A vegetação está mais preservada nessa parte do trajeto
            A travessia do Rio Macacão foi bem tranquila, pois devido a seca, a água mal cobria as nossas sapatilhas. Após uma breve pausa, os Pikinossauros retornaram para a estrada. Apesar da água límpida, não nos arriscamos num convidativo tibum por ali, pois a Serra Geral já se aproximava e com ela a temida subida da Serra das Laranjeiras. Ela é composta por uma sequência de subidas estonteantes, seguidas de descidas alucinantes.  O conjunto dessa ópera mina a resistência da maioria dos cicloviajantes que por ali se aventuram.
Cabeceira do Rio Macacão
O nível da água estava tão baixo que mal encobria as sapatilhas

Um rápido descanso nas margens do Rio

Piki da Trilha  
            O sol já castigava quando sentimos o elevado da altimetria. As poucas árvores da beira da estrada não sombreavam nem 1 % de todo o percurso e os bancos de areia eram tão fofos que pareciam mais bolsões de puro talco. Os pneus afundavam nele até se firmarem no cascalho ao fundo.

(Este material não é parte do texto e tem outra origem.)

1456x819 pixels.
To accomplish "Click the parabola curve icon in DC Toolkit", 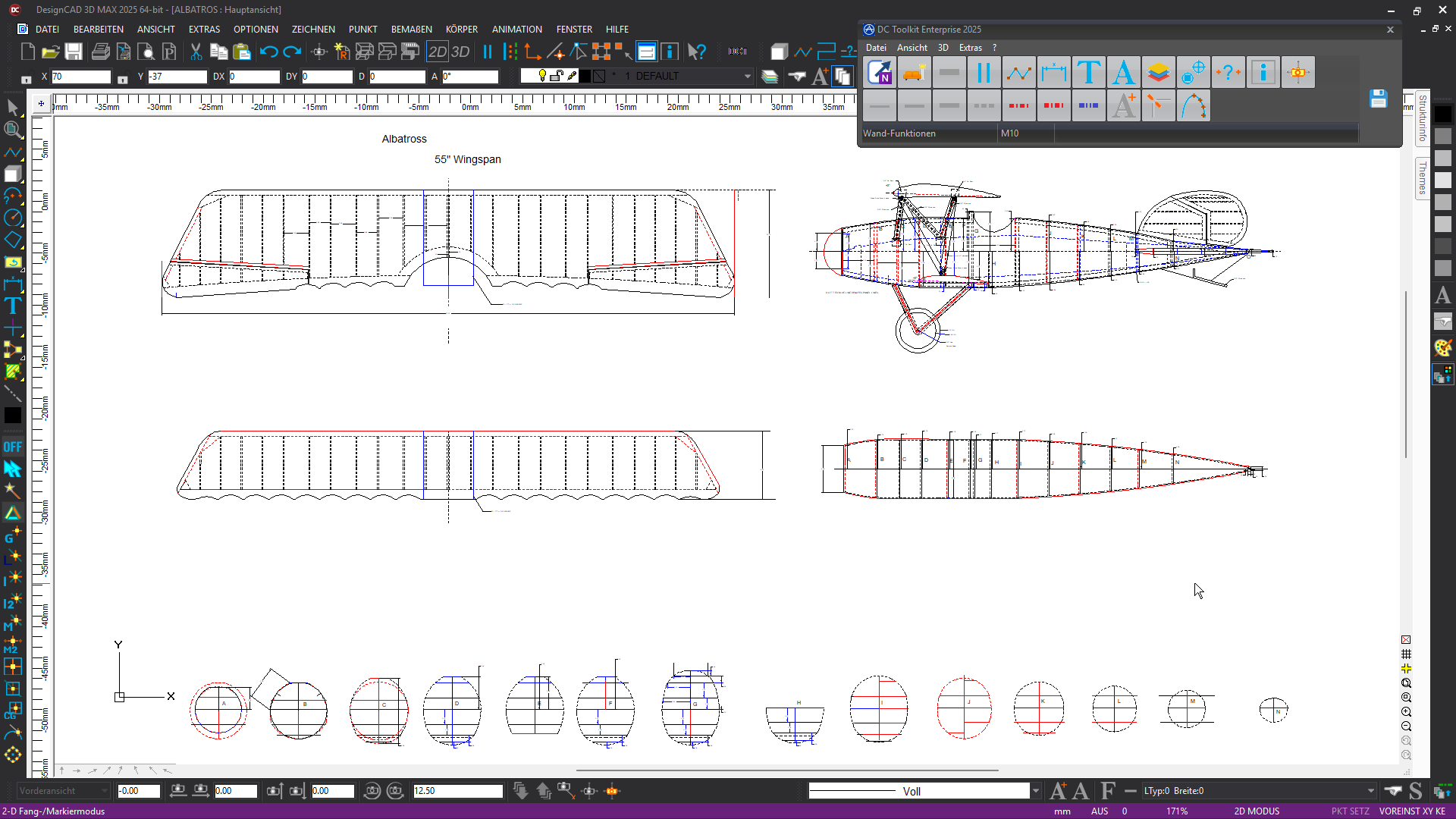I will tap(1193, 106).
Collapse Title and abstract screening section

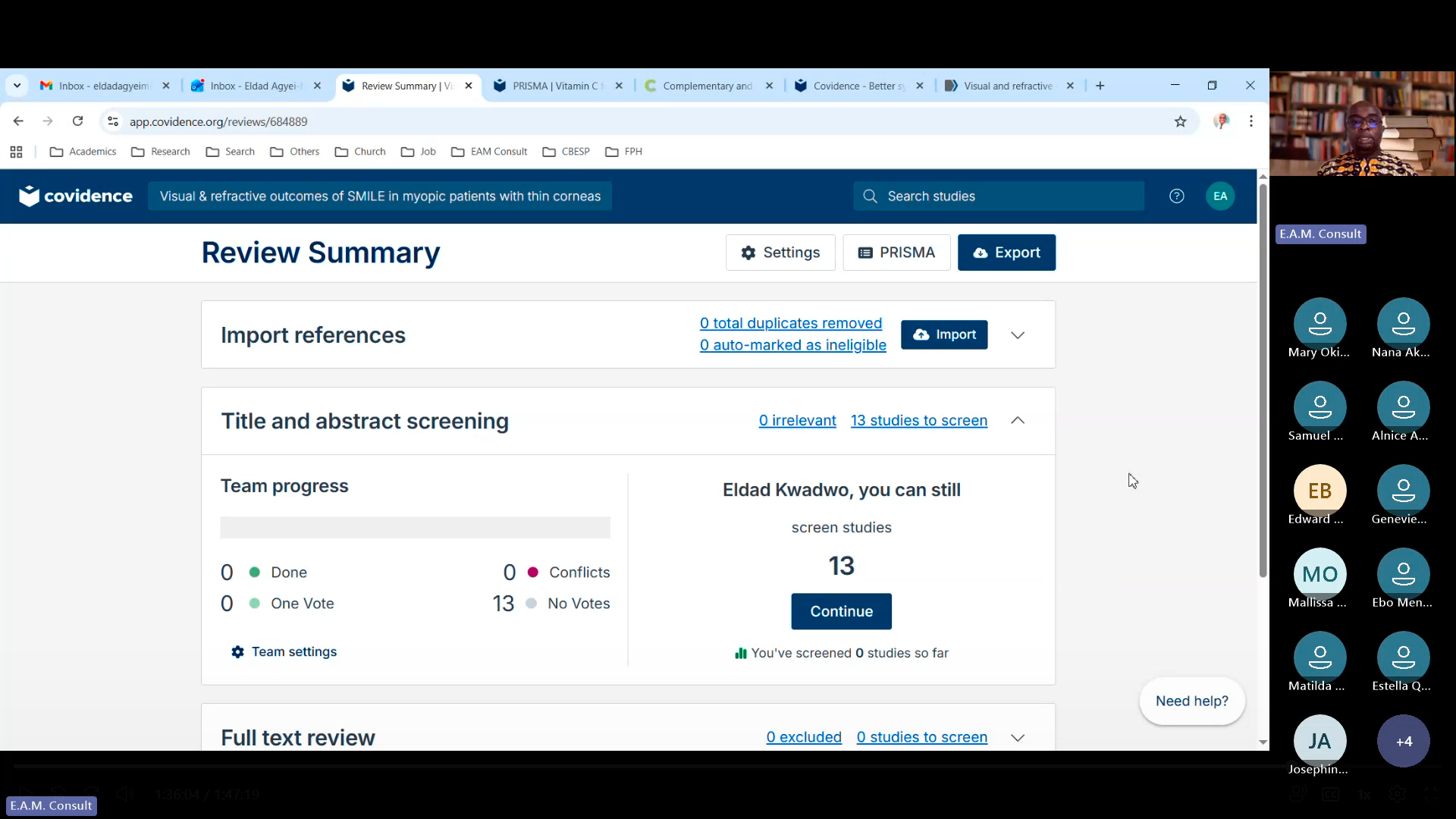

Esse é o início da subida da Serra Geral

Nos bancos de areia o talco encobria os pneus 
            Para completar, todas as biroscas do caminho por onde passávamos estavam fechadas e a água passou a ser racionada. Esses fatores somados aumentavam o nosso desgaste a cada pedalada.
Tudo fechado pelo caminho

Agora é o início da Serra das Laranjeiras
Os pedaloucos se preparando na sombra para a sequência de subidas
           O Marceleza, com uma louca vontade de encontrar qualquer budega aberta, abriu na frente.
O DanielDesceTudo, despinguelava como se estivesse  sem freio nas descidas e tombava de lado de exaustão no final de cada nova subida. LuisinhoDedoDeLata, eu que vos falo,  procurava no alto dos morros, as pequenas sombras dos arbustos  pra escapar do causticante calor, descansava um pouco esperando o DesceTudo encostar e aproveitava pra chupar o resto de gelo que tinha na minha bolsa de hidratação. Era uma verdadeira cena hilária, ver o fadigado Piki chupando gelo com as mãos todas sujas, a ponto de queimar a própria língua e os lábios.
Esperando o DesceTudo encostar e sorrindo com os lábios queimados de chupar gelo 

Tem mais subidas
O DesceTudo já cansado...
  ... agora  completamente exausto e sujo de  terra
            A redenção dos cansados pedalantes veio com uma parada estratégica numa chácara à beira da estrada para encher as nossas garrafas vazias.Não tinha ninguém em casa, mas pulei a cerca assim mesmo, passei por entre os pequenos cães latindo como loucos e ataquei a primeira torneira que vi no caminho. Foi a matada de sede mais saborosa do dia.  A água deveria vir direto da serra para a torneira do tanque de lavar roupas, mas isso pouco importava naquele momento.
Sítio com a água salvadora
            O entroncamento para o Povoado do Moinho é o prenúncio do fim da jornada, pois a Serra da Laranjeira ficou pra trás e restam apenas uns 8 km para chegar a Alto Paraíso.
Ufa!! Já estamos chegando
            Quando o ciclocomputador marcou aproximadamente 250 km já podíamos avistar as primeiras casas da periferia da cidade, os nossos rostos estampavam um misto de alegria e satisfação pelo término de mais uma cicloviajem. Assim chegava ao fim O Piki da Trilha no DESAFIO da Travessia das Pontes 2014.
É nós em Alto Paraíso

Esticando as pernas e esperando o rango chegar

Nooossa!! sem palavras  pra descrever esse prato...

Na estrada sonhando com a próxima cicloviagem...

e curtindo o majestoso desenho de mais um por do sol no Planalto Central.